▼

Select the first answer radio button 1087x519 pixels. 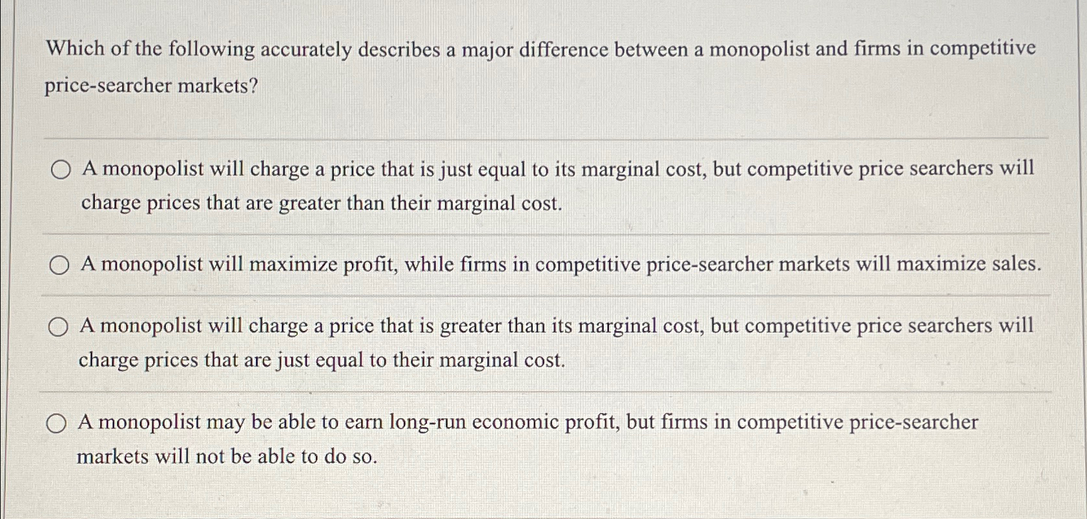click(x=59, y=171)
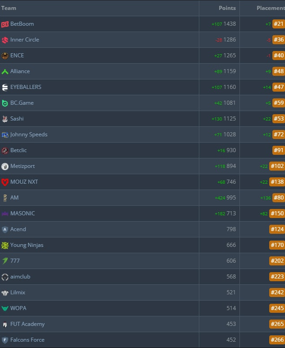
Task: Open the Johnny Speeds team link
Action: click(x=28, y=135)
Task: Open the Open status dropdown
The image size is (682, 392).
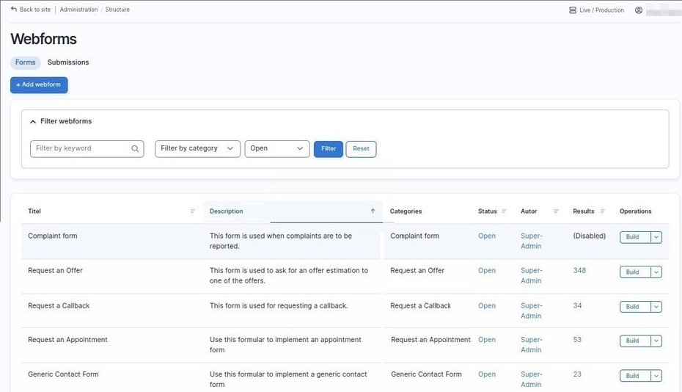Action: (x=277, y=149)
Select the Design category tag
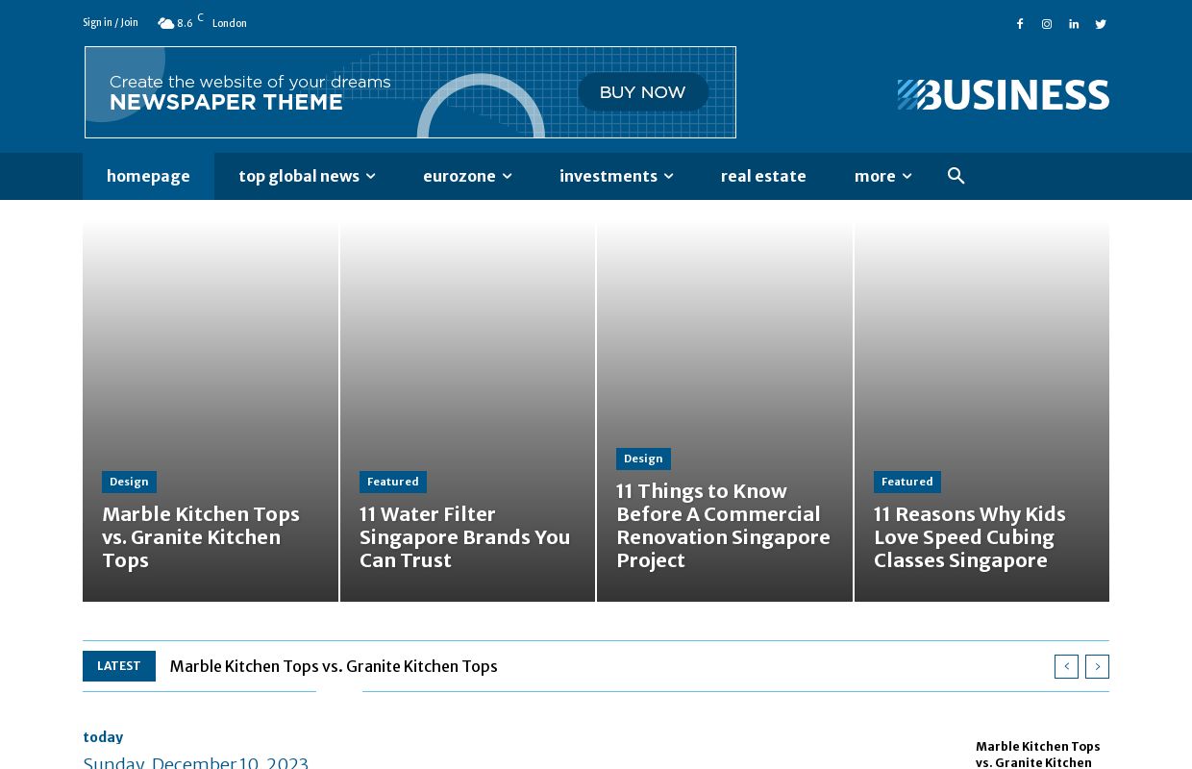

▲

» **Work required**
Please reproduce the part of the entries above that opens with the line containing "Task: Open the Open status dropdown" and closes at the end of the entries, both ends included. Leave the pictures out of your answer.

» **Solved exercise**
Task: Open the Open status dropdown
The image size is (682, 392).
Action: (x=277, y=149)
Select the Design category tag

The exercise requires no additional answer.